Outcome, with its setup, is all but built to make you compare Hill to Reef with his unhealthy focus on what strangers think of him coupled with an unwillingness to behave decently.
“Not many people can relate to a movie star, but the way I view it is, we’ve all turned ourselves into scorched, middle-aged movie stars by putting our lives up for judgment on social media every second of every day,” Hill told Scorsese in an interview published this week. “You go through the same exact feelings being Tom Cruise as you do being a mom in Salt Lake City putting her kids up online for public judgement.”
In Outcome, the tape in question within the film ends up being, if not innocuous, relatively minor in the grand scheme of things. It isn’t quite much ado about nothing, but Hill seems to be trying out an argument that stressing out so much about how others perceive you is almost as bad, if not just as bad, as what would make anyone want to cancel any celebrity.
Outcome boasts an impressive ensemble, and because so much of the film is structured as conversations between Reeves and one co-star after another, it’s not entirely without merit. But the basic idea that the desperate push to punish those for their misdeeds is almost as bad as the misdeeds themselves is ridiculous; to be fair, it’d be nonsense no matter who was arguing that.
At one point, Ira and Reef have what amounts to a heart-to-heart, with a massive portrait of Kevin Spacey looming over them in the background. Aside from the glib visual gag, it’s worth noting that while few people truly have been “canceled” since the arrival of the #MeToo movement, Spacey’s about as close as they come.
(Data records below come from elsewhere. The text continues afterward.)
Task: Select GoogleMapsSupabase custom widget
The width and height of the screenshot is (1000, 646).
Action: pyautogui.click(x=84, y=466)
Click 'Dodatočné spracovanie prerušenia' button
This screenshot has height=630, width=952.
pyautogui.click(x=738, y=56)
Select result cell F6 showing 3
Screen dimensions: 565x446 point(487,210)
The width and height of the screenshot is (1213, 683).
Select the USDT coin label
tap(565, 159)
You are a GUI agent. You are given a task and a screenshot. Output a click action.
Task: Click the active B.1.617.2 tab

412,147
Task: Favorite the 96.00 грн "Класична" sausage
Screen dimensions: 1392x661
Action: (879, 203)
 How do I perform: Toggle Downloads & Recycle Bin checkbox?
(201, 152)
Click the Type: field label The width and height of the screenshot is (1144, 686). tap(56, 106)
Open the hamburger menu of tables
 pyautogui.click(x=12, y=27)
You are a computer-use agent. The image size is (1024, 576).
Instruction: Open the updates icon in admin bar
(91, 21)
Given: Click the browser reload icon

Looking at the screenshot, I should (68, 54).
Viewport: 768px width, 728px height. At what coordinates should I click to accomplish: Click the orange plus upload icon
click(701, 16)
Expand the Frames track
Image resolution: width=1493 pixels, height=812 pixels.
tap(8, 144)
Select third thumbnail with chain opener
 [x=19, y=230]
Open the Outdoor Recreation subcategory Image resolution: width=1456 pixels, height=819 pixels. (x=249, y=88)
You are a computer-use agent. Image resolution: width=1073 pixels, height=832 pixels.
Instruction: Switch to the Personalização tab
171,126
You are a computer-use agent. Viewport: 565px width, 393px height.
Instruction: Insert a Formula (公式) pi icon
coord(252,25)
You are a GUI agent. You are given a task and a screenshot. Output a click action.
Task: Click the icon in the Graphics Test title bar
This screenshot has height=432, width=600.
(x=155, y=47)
Jonah Hill has been called out for allegedly poor behavior, yes, but he’s still able to make a slick-looking low-stakes comedy-drama with a massive cast and the backing of one of the biggest technology companies in the world. It’s hard to imagine that the goofy dude from Accepted, the 2006 college comedy where he dressed up in a hot dog costume and tells people to ask him “about my wiener” has come to this point of egregious self-defense. But he’s protesting just a bit too much.